The tally after the day-long campaign: 30 bags of trash – cans, cardboard, plastic, bottles, boxes and even some corroded lengths of pipe that looked suspiciously like an old football goal post from back in the day when football captain and quarterback John Larson was helping his EHHS Hornets score touchdowns on the old high school field at what is now the town’s middle school.

“This is our second time cleaning up along the river,” related Wnuk. “It’s part of an environmental project that we started last year sponsored by [non profit] American Rivers. We keep doing it because (students) understand that it’s important to clean up their community.”

Students really “get it,” said East Hartford Middle School’s ‘Teacher of the Year’ for 2008-2009. “We have 100% participation. They all do it.”

From the baseball fields of Labor Field in Mayberry Village down to the Forbes Street bridge, little seemed to escape the determined middle school garbage avengers.

Teacher Wnuk worked to restrain the students’ eagerness for safety reasons. The kids were given gloves and instructed not to pick up anything they could not identify.

“We told them not to pick up glass. Anything questionable, don’t pick it up. Let an adult pick it up,” Wnuk said. “Last year we spent a whole day out here, and collected crazy things” she recalled. “Chairs, a boat, a dead cat, and big rolls of chain link fence – the kids dragged everything out [and] our custodians put everything away in the trash.”

Among other things, the teacher said, kids organized a cell phone recycling drive. They studied articles on global warming and solar energy, and wrote letters to state leaders about the problem. “Nobody answered,” Wnuk observed.

What was important is that the kids responded to the message of social responsibility and civic mindedness, she added.

“When we were on a field trip in Hartford we went to the State Capitol as part of that, and they were mentioning, when we drove down some street, they were like ‘look at all the trash.’ They don’t litter, and when someone drops something they pick it up.”

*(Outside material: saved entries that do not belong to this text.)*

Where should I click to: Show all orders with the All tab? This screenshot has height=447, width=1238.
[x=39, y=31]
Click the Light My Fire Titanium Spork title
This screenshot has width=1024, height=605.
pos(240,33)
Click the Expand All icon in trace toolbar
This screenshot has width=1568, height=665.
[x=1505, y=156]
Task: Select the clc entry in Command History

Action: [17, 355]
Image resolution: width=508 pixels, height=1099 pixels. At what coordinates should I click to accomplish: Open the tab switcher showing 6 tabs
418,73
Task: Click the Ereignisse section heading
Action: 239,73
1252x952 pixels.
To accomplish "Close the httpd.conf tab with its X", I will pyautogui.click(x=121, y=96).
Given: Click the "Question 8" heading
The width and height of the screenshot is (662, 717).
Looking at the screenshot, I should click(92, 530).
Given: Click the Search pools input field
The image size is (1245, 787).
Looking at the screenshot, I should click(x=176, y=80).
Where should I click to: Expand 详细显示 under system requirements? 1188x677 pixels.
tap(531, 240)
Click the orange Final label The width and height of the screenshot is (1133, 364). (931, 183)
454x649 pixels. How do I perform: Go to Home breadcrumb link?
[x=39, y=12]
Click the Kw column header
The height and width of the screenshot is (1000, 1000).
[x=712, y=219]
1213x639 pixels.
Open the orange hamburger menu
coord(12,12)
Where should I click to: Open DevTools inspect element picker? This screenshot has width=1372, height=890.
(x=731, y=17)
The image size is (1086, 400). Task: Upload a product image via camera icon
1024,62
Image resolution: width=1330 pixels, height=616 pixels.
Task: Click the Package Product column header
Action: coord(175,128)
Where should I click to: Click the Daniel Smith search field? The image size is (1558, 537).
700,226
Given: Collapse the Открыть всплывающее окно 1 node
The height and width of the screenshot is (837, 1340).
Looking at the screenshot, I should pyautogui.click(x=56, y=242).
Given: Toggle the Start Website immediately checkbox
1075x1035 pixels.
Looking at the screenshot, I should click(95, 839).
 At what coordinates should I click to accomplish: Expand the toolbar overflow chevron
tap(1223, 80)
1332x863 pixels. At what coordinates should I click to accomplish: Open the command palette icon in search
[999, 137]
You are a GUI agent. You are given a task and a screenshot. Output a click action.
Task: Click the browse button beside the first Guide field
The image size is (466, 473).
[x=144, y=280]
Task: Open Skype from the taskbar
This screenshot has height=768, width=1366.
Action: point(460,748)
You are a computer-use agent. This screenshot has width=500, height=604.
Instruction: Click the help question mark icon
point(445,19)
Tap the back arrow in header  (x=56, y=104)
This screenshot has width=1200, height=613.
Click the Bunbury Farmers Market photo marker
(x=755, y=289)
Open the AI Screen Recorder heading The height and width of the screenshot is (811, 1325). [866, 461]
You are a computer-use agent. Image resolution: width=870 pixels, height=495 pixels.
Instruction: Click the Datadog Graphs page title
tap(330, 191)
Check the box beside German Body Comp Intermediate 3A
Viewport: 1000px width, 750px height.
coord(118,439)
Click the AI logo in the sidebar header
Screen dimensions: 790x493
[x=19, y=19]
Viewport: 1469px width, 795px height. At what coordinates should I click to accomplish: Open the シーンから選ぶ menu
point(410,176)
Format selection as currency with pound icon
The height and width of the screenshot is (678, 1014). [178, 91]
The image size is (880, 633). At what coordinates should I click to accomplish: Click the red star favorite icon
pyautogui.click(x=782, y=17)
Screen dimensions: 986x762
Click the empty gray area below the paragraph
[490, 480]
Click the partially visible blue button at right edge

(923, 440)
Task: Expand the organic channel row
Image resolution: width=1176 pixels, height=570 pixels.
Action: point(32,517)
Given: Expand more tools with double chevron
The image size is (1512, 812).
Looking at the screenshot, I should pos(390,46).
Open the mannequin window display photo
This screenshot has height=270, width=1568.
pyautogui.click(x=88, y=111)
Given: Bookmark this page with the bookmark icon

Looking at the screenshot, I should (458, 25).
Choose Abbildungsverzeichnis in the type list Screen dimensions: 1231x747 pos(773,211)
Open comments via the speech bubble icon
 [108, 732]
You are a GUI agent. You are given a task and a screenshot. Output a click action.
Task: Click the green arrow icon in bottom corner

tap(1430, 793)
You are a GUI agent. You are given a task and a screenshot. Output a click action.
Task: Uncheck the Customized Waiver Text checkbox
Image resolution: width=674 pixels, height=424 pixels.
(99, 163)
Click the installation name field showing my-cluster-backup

As for the “Teacher of the Year” award Wnuk said, while it was a surprise and an honor, the title for her is more about representing the school than a personal accolade. “It’s a team effort” she stressed.

EHMS Principal Pietro Cerone pointed out there was a big reason Wnuk was picked. “She’s very involved in school activities. She’s very involved in our school,” he said. “She runs the Student Council as well as the River Cleanup. And there are many other positive programs that she’s involved with. All of these are volunteer programs. We don’t ask her to do it. She’s a team leader.”